## AUFGABE
Gib im folgenden Text über Tibet den Abschnitt von „Sicher ist in“ bis „Oyu (8188 Meter)“ erneut wieder und aktualisiere ihn dabei, indem du „Veranstalter“ durch „Anbieter“ ersetzt.

## AUSGANGSDOKUMENT

★ ★ ★ ★ ★

Shishapangma (8027 Meter)

Sicher ist in Tibet nur die Unsicherheit. Die Serie der Selbstverbrennungen von Tibetern reißt nicht ab, und so bleibt die politische Lage in der seit 1951 von China besetzten Himalaya-Region angespannt. Dies hatte 2012 auch Folgen für Bergsteiger und Trekkingurlauber: China schottete in der zweiten Jahreshälfte Tibet für ausländische Besucher weitgehend ab, erteilte kaum noch Einreisegenehmigungen und wenn doch, dann nur unter strengen Bedingungen. Die Veranstalter kommerzieller Expeditionen wichen auf Ziele in Nepal aus. Für dieses Frühjahr haben sie die tibetischen Achttausender Cho Oyu und Shishapangma wieder im Programm – und sind vorsichtig optimistisch, diesmal nicht vor verschlossenen Türen zu stehen. 

Positive Signale 

Auf dem Cho Oyu (8188 Meter)

★ ★ ★ ★ ★

## ANGEZEIGTE DATEN
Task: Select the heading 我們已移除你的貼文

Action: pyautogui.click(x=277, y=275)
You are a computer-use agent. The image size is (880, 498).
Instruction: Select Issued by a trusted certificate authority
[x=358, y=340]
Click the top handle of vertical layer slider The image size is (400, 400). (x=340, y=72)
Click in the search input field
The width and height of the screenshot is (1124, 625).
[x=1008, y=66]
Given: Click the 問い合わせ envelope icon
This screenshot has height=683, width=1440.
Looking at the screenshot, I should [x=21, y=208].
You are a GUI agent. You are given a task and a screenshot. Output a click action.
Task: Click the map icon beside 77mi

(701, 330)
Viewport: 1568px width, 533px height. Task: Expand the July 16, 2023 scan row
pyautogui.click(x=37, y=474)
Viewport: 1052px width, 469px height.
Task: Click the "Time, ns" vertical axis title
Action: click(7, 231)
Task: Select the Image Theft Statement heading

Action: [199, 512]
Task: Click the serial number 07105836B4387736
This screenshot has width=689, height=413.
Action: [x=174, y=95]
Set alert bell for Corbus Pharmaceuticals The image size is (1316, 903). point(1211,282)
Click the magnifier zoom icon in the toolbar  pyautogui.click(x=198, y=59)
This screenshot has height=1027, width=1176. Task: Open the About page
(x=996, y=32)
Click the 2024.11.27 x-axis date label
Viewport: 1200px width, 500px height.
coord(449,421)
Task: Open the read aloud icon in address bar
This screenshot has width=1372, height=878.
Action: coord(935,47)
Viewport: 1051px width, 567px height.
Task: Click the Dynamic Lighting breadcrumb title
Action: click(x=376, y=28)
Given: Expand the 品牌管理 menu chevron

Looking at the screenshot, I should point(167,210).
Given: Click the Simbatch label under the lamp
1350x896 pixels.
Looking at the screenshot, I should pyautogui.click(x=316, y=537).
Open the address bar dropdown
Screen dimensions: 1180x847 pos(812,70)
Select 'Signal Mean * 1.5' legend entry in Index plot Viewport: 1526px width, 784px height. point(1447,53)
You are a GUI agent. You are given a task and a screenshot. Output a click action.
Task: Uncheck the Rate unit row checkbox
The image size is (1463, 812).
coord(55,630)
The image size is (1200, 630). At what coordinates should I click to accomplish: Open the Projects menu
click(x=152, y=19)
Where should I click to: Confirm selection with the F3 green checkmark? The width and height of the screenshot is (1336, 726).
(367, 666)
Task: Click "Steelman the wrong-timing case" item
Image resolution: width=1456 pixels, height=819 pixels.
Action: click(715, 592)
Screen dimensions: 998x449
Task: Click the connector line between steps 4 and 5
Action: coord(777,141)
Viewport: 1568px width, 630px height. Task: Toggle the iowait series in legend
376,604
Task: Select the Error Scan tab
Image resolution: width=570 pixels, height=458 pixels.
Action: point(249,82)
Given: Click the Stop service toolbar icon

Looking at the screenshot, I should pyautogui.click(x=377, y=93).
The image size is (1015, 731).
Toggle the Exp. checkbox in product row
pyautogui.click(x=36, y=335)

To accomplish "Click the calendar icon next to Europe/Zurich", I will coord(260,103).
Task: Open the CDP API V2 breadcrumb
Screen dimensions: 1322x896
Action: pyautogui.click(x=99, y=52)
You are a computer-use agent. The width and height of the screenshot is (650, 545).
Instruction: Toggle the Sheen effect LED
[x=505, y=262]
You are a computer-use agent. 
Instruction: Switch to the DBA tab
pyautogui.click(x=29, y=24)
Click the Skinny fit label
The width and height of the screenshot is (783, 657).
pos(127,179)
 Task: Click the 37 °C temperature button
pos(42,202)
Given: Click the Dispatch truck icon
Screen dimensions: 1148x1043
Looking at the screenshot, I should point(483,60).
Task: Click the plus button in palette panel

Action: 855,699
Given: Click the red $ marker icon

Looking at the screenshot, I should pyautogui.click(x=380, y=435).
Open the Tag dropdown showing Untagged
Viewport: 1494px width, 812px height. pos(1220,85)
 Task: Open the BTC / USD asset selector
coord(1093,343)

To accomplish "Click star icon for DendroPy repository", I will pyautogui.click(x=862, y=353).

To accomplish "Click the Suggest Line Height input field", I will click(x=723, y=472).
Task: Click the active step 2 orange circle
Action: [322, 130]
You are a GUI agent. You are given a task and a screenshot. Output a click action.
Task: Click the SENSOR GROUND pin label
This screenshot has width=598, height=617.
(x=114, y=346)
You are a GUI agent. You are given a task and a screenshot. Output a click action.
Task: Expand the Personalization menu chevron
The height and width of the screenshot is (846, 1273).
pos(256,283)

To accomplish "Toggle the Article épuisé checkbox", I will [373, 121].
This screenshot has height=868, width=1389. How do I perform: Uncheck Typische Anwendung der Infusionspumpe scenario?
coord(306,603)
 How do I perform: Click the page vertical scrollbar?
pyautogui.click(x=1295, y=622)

★ ★ ★ ★ ★

## VOLLSTÄNDIGE ANTWORT
Sicher ist in Tibet nur die Unsicherheit. Die Serie der Selbstverbrennungen von Tibetern reißt nicht ab, und so bleibt die politische Lage in der seit 1951 von China besetzten Himalaya-Region angespannt. Dies hatte 2012 auch Folgen für Bergsteiger und Trekkingurlauber: China schottete in der zweiten Jahreshälfte Tibet für ausländische Besucher weitgehend ab, erteilte kaum noch Einreisegenehmigungen und wenn doch, dann nur unter strengen Bedingungen. Die Anbieter kommerzieller Expeditionen wichen auf Ziele in Nepal aus. Für dieses Frühjahr haben sie die tibetischen Achttausender Cho Oyu und Shishapangma wieder im Programm – und sind vorsichtig optimistisch, diesmal nicht vor verschlossenen Türen zu stehen. 

Positive Signale 

Auf dem Cho Oyu (8188 Meter)